David and Goliath is the story about how inherent strengths also have inherent weaknesses. My car seats seven people (strength) but it gets poor gas mileage (weakness). Gladwell pivots from obvious examples like this to the angle of looking at the social sciences and cherry picking ideas that fit within this context, like how your school choice might affect your success.
I wrote about the idea of big fish in a little pond at People Smarter Than Me. Gladwell suggests that going to the best school may be a poor choice. For example, most economic professors at elite institutions were once students at elite institutions. John List is one now, but wasn't one as a student. Instead, he got his Ph.D. at the University of Wyoming and taught at the University of Central Florida. Gladwell's suggestion is that being a big fish and spreading your fins helps you grow more than having tasty - intellectual -food to eat. List may have done this well because he was a big fish in a little pond.

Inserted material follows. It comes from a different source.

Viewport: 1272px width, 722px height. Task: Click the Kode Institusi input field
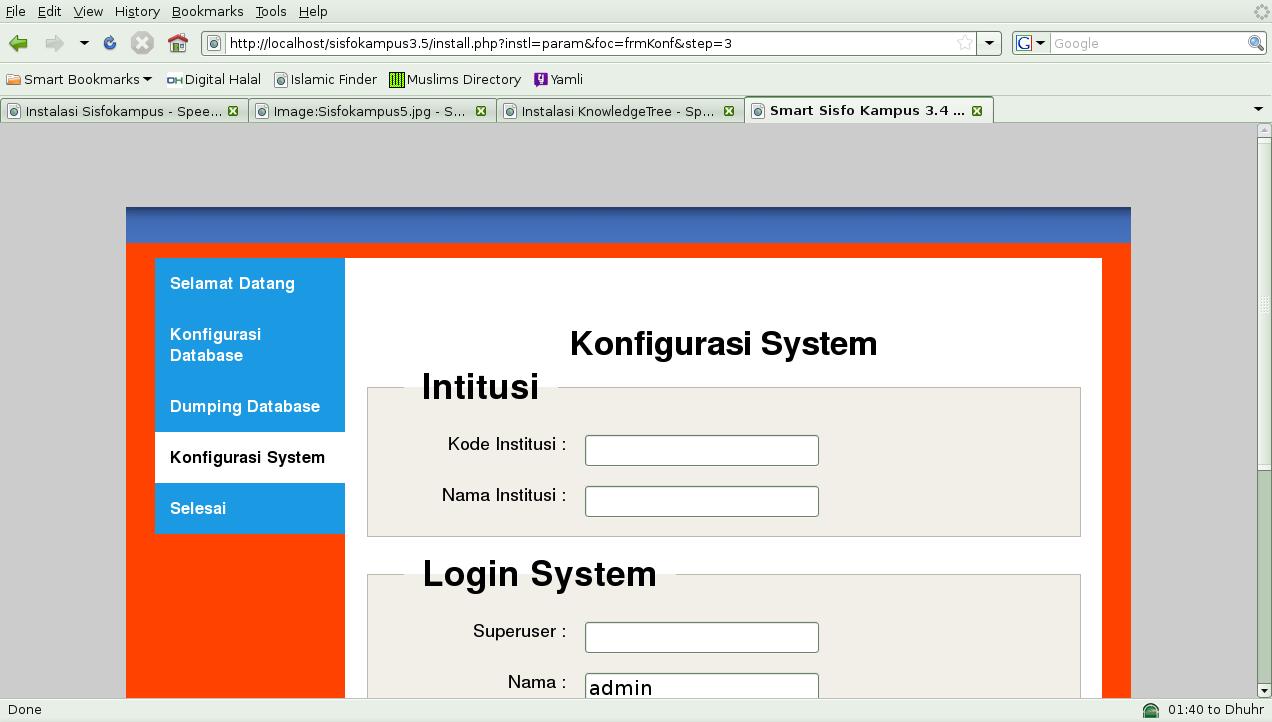[701, 450]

Gladwell also shares the idea that maybe 30% of entrepreneurs are dyslexic. His hypothesis is, because this group had so much trouble learning to read, they adapted and built other skills like listening, summarizing, or negotiating. They developed those skills while their peers worked on becoming better readers. When I reading this, I thought about John Saddington's journey and announcement that he's an autist. If our weaknesses force us to build unique strengths, then we can say our successes are driven - in part - by those weaknesses?
There are many examples like these in the book, the personal ones about specific Hollywood executives and lawyers fit better than the larger ideas like the IRA and civil rights movements and the book tends to deflate a bit in the latter third.
My favorite Gladwell book is still The Tipping Point, which deserves a reread after this. The best part of about reading Gladwell is that he shifts my perspective to one of making connections. After reading his books I want to look and see what else might be related and why.